A program designed to promote ethanol and biodiesel fuels will be expanded to companies using plant-based plastic, rubber and fiber in manufacturing products such as bottles and packaging, the U.S. Agriculture Department said on Wednesday.
The USDA is proposing in a new agency rule to add manufacturers of these plant-based products to a loan guarantee program that has provided more than $844 million for 10 biofuel projects since 2008. Loan guarantees allow companies building new plants to borrow money at lower interest rates. Under the proposed new rules loans of up to $250 million will be offered to projects involving development of plant-based materials for manufacturing, Agriculture Secretary Tom Vilsack said.
The rule expanding the program, authorized in last year's farm bill, will become final on June 23.
It's part of a government program initiated by President Barack Obama designed to promote replacement of petroleum in plastic, rubber and fiber with plant-based materials.
A report released Wednesday by the USDA said the plant-based materials industry created four million jobs and contributed $369 billion to the nation's economy in 2013.
From sugarcane-based plastic Coke bottles to soybean oil-derived Ford Mustang seat cushions, bio-based manufacturing has accelerated over the last decade.
The report, mandated in the 2014 farm bill and commissioned by the USDA was researched and written by professors at Duke University and North Carolina State University.
It details how the agency's BioPreferred program, created in the 2002 Farm Bill, has driven new development by requiring government agencies to use their purchasing power to buy when possible products made with plant-based materials. The program also has initiated a labeling program which identifies more than 2,200 products as USDA certified bio-based materials. The program was part of Obama's initiative to revitalize and modernize the rural economy, Agriculture Secretary Tom Vilsack said.

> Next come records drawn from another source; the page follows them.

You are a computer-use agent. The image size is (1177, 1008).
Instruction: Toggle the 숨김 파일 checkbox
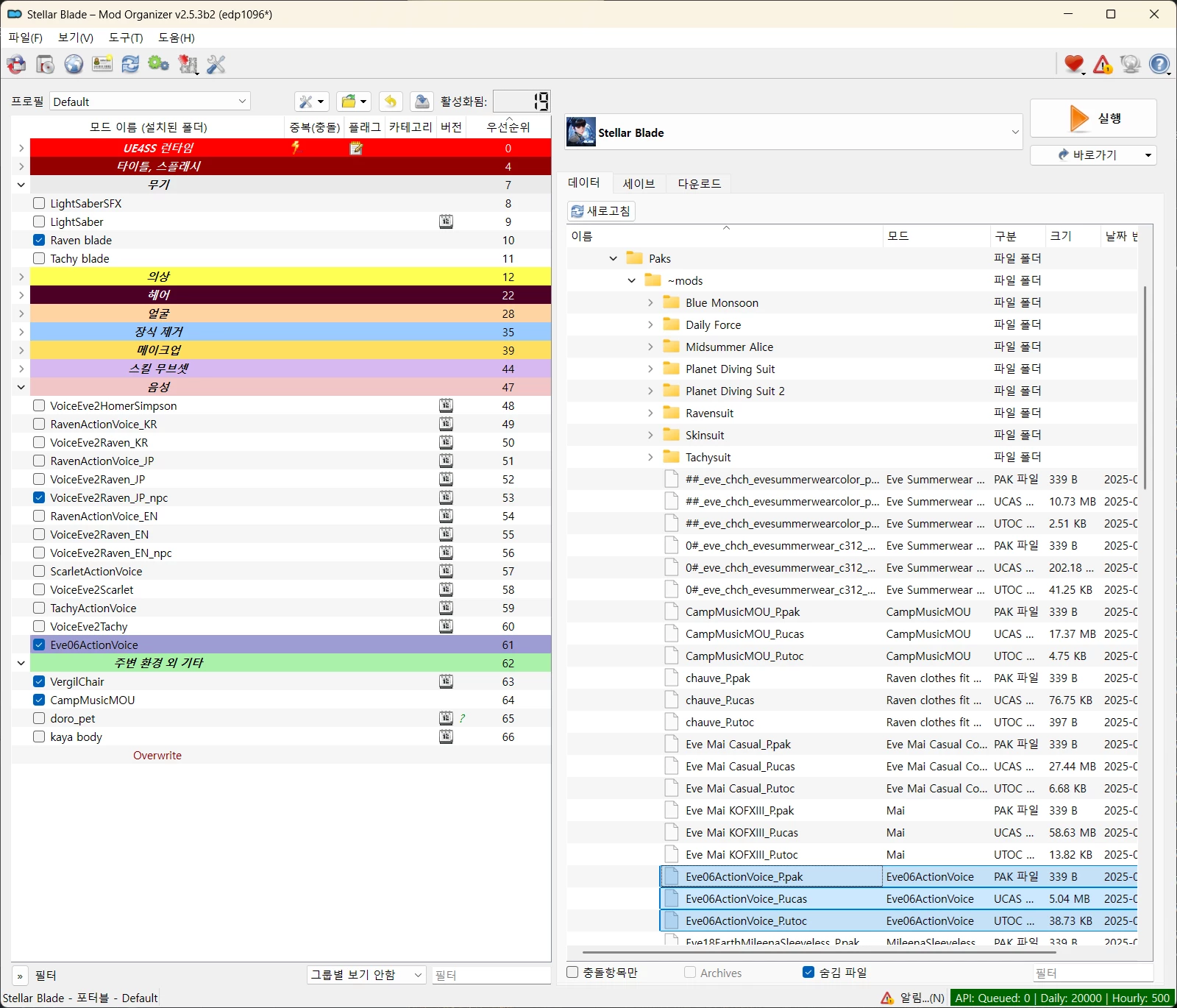808,973
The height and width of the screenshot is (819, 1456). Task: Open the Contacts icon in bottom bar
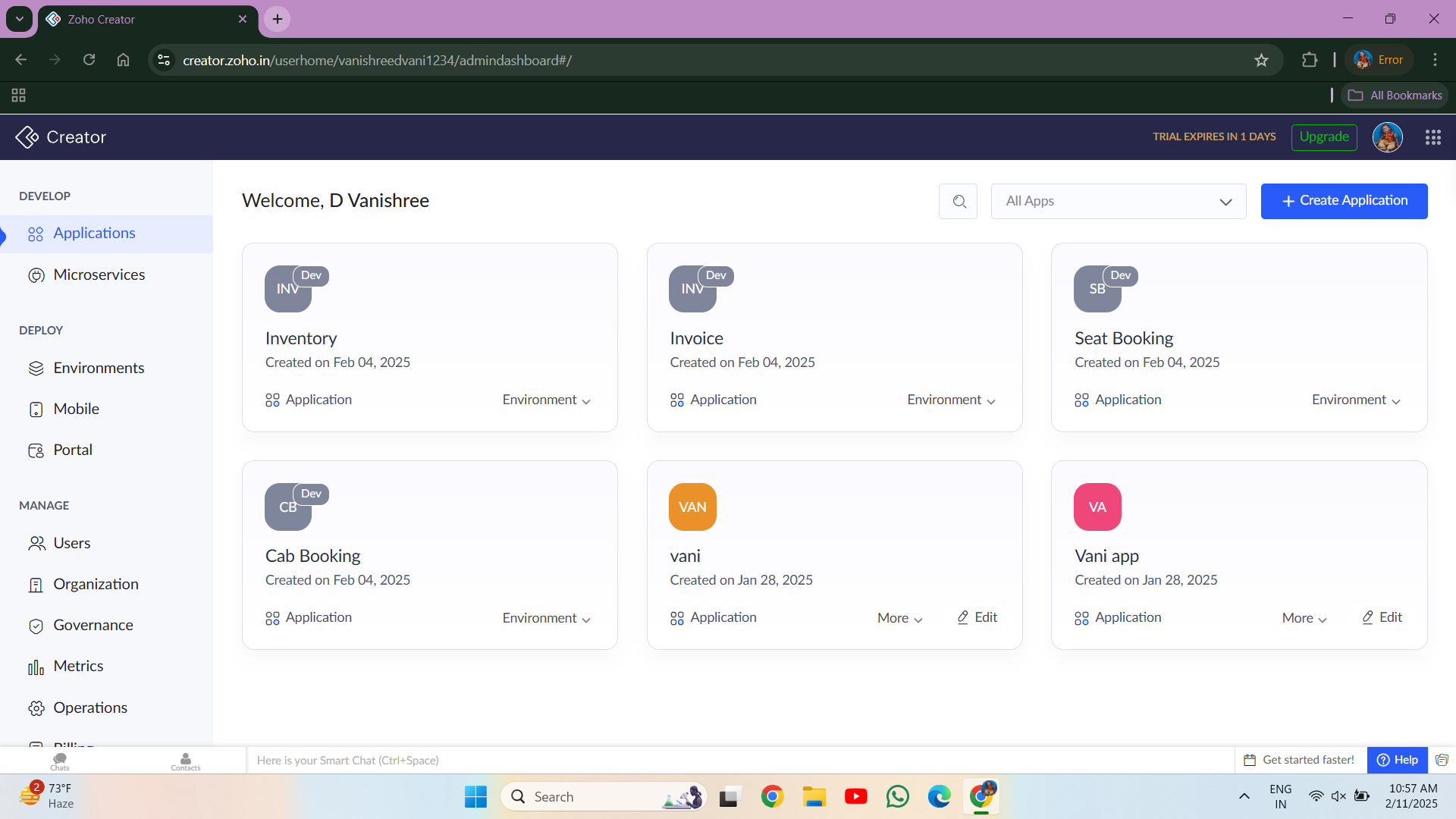point(185,760)
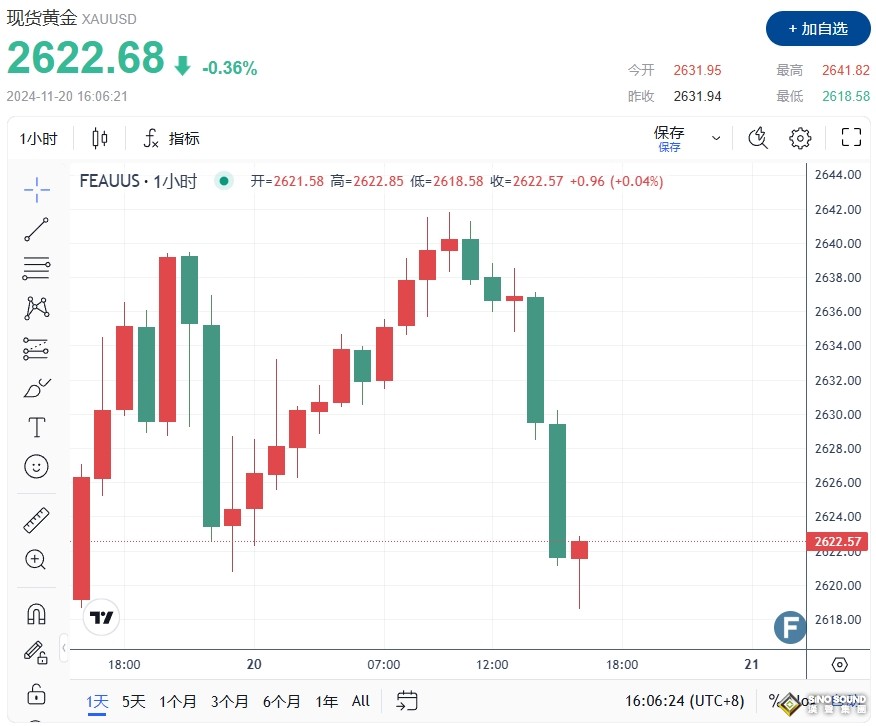876x726 pixels.
Task: Choose the XABCD pattern drawing tool
Action: pyautogui.click(x=36, y=308)
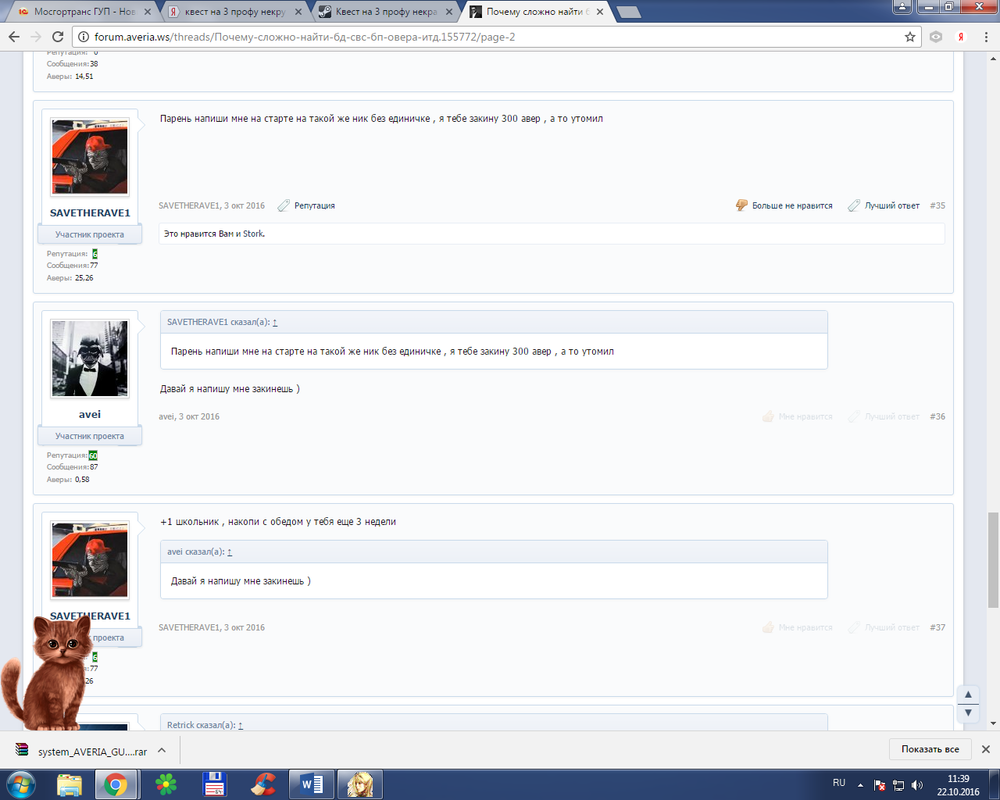Switch to the 'Мосгортранс ГУП' browser tab
This screenshot has width=1000, height=800.
[78, 11]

"This is, I think, the beginning of a very exciting opportunity for rural America, the beginning of an opportunity to attract manufacturing to rural communities, to add additional market opportunities for those who grow and raise crops and products in the U.S.," he said.
The report said the industry making products from plant-based materials has displaced 300 million gallons of petroleum a year, which Vilsack said is the equivalent from an emissions standpoint of removing 200,000 cars off the road.
Oil and natural gas industry trade group American Petroleum Institute declined to comment on the expansion of the program.
Patrick Michaels, a former environmental sciences professor, now a senior fellow at the Cato Institute, a libertarian public policy research said the government shouldn't be subsidizing the bio-based industry through guaranteed loans.
"I don't understand if these products are so wonderful why they need to be subsidized," he said. "I caution you that if the argument is that these result in fewer net emissions of greenhouse gases, that proposition is pretty shaky."
Some U.S. companies, embracing plant-based materials research, have been studying alternatives to petroleum based fibers, foams and rubbers for several years.
The Coca Cola Company is one example of a company that has researched and developed bio-based products. The company makes all of its bottles from a fully recyclable plastic, one-third of which is plant based. Earlier this year the company unveiled a bottle made entirely from bio-based materials and its ultimate goal is to have a 100 percent recyclable plant-based plastic bottle. The company currently uses Brazilian sugarcane and is researching other plant-based materials.
Since 2009 the company said it has distributed more than 30 billion PlantBottle packages in nearly 40 countries, saving more than 30 million gallons of gas and eliminating 270,000 metric tons of carbon dioxide emissions, the equivalent to the amount emitted from burning more than 630,000 barrels of oil.
The Coke bottle material is used by Ford Motor Co. in the interior fabric of its Fusion Energi hybrid electric/gas engine car.
Ford also uses soybean-based oil to replace about 12 percent of petroleum-based materials used in the foam inserted in seat cushions. More than three million Ford vehicles have some soy foam in them, the company said.
Closer to the farm, tractor maker John Deere uses panels made of half soy oil and half corn ethanol in body components of combines and small agricultural tractors once made solely with petroleum-based polymers.